# [Brief 1]
Reproduce the records word for word, starting at the line containing "In order to click on colorbar-outline" and ending at the line containing "What do you see at coordinates (28, 479)".

Best practices for building a design system
Get tips on how to start with design systems and what common pitfalls you should avoid.
Written by Vegard Ottervig on
If you have a large enough organization with several channels to feature your brand—like websites and apps—you should consider using a design system to manage your graphic components and style guidelines.
But as you start planning your design system, you should pause and consider the long-term ramifications and possible pitfalls. To help you in this process, we have compiled a set of best practices for building a design system.
For most people in your organization, a design system is "just another tool" they have to work with, or in some cases, something they aim to ignore. This sentiment must of course be avoided, making it imperative to communicate early on how a good design system can contribute positively.
There are several advantages of a design system, as Oscar Insurance Corporation notes, including:
Be sure to make these advantages widely known in your organization before venturing forth on the process of building a design system.
Overly complex systems will discourage a majority of people, maybe except for the most enthusiastic geeks. On the one hand, a component with a too strict definition of color, size, layouts, functionality, and interaction patterns may be limiting and demoralizing. One the other hand, too much freedom and too many options could lead to inconsistency and damage your brand.
You will need to strike a balance between freedom and control. While this might be solved component by component, a general principle can be to avoid building customization preemptively—and rather add it to single components when needed.
Another principle is to build components you need, and nothing else. Don't add pretty buttons or CSS just because you admire their aesthetics—add components for a reason. Designing components without any proved use case or task to solve is like cooking food without minding the ingredients, or shooting a video without thinking about the content.
In the name of simplicity, only build components that are necessary for your current and projected needs. A logical consequence, then, is to remove any unused component from your design system.
Scaling means adapting your design system to a larger or a smaller sphere—e.g. taking into consideration the use of your components and patterns in a larger amount of different channels than you initially start with, or vice versa. It's never too early to build for scale, and neither is it too late.

(Stored data entries)

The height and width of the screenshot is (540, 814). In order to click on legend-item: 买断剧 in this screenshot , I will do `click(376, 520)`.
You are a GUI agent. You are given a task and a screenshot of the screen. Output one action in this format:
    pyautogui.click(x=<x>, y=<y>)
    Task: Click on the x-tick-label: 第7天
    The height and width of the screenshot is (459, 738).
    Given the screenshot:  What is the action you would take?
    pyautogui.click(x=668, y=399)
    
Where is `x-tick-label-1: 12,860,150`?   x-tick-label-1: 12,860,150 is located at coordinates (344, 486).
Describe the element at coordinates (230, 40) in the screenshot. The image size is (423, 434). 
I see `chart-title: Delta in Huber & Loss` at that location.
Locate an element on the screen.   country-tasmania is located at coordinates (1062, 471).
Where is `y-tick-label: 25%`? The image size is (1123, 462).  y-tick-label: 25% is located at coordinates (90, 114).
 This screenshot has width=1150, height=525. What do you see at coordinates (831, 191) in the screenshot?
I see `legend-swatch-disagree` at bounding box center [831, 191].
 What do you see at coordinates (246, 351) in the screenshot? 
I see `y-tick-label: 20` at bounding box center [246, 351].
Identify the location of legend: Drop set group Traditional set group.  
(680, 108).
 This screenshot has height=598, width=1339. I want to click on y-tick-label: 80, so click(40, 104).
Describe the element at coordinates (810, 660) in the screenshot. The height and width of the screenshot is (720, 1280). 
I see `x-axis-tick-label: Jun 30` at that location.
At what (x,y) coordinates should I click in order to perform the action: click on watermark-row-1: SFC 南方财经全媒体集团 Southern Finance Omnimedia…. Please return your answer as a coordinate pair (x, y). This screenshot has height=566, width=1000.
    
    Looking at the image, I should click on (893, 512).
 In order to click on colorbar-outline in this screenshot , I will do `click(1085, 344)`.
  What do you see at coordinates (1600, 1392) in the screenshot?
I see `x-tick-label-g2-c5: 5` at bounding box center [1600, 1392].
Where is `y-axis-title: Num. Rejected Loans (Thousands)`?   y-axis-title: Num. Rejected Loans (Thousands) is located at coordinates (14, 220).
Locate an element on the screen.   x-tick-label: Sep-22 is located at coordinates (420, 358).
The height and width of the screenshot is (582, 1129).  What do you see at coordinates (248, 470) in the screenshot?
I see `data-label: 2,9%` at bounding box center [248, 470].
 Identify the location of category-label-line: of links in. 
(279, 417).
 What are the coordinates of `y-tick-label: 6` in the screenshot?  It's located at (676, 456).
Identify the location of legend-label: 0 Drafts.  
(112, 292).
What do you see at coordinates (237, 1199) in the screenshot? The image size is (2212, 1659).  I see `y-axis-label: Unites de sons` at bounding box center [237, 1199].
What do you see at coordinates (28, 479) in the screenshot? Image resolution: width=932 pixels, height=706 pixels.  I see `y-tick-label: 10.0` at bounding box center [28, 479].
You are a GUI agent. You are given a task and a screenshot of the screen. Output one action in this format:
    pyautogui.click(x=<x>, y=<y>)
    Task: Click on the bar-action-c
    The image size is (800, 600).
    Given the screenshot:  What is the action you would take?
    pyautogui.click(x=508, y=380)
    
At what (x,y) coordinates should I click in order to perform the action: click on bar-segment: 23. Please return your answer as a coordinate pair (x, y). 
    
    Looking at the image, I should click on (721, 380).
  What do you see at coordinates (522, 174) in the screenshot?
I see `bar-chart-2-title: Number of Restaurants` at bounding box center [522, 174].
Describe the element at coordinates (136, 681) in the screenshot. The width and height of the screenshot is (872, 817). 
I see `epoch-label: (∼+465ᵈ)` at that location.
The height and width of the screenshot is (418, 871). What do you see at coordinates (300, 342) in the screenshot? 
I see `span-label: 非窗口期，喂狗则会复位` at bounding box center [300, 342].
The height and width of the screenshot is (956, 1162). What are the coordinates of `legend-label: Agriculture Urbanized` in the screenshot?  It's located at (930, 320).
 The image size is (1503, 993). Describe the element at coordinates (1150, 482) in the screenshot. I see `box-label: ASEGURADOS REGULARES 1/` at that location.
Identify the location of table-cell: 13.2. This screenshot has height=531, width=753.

# [Brief 2]
According to the text on design system best practices, what should be removed from a design system as a logical consequence of building only necessary components?

# [Expected output 1]
 In order to click on colorbar-outline in this screenshot , I will do `click(1085, 344)`.
  What do you see at coordinates (1600, 1392) in the screenshot?
I see `x-tick-label-g2-c5: 5` at bounding box center [1600, 1392].
Where is `y-axis-title: Num. Rejected Loans (Thousands)`?   y-axis-title: Num. Rejected Loans (Thousands) is located at coordinates (14, 220).
Locate an element on the screen.   x-tick-label: Sep-22 is located at coordinates (420, 358).
The height and width of the screenshot is (582, 1129).  What do you see at coordinates (248, 470) in the screenshot?
I see `data-label: 2,9%` at bounding box center [248, 470].
 Identify the location of category-label-line: of links in. 
(279, 417).
 What are the coordinates of `y-tick-label: 6` in the screenshot?  It's located at (676, 456).
Identify the location of legend-label: 0 Drafts.  
(112, 292).
What do you see at coordinates (237, 1199) in the screenshot? The image size is (2212, 1659).  I see `y-axis-label: Unites de sons` at bounding box center [237, 1199].
What do you see at coordinates (28, 479) in the screenshot? Image resolution: width=932 pixels, height=706 pixels.  I see `y-tick-label: 10.0` at bounding box center [28, 479].

# [Expected output 2]
Any unused component.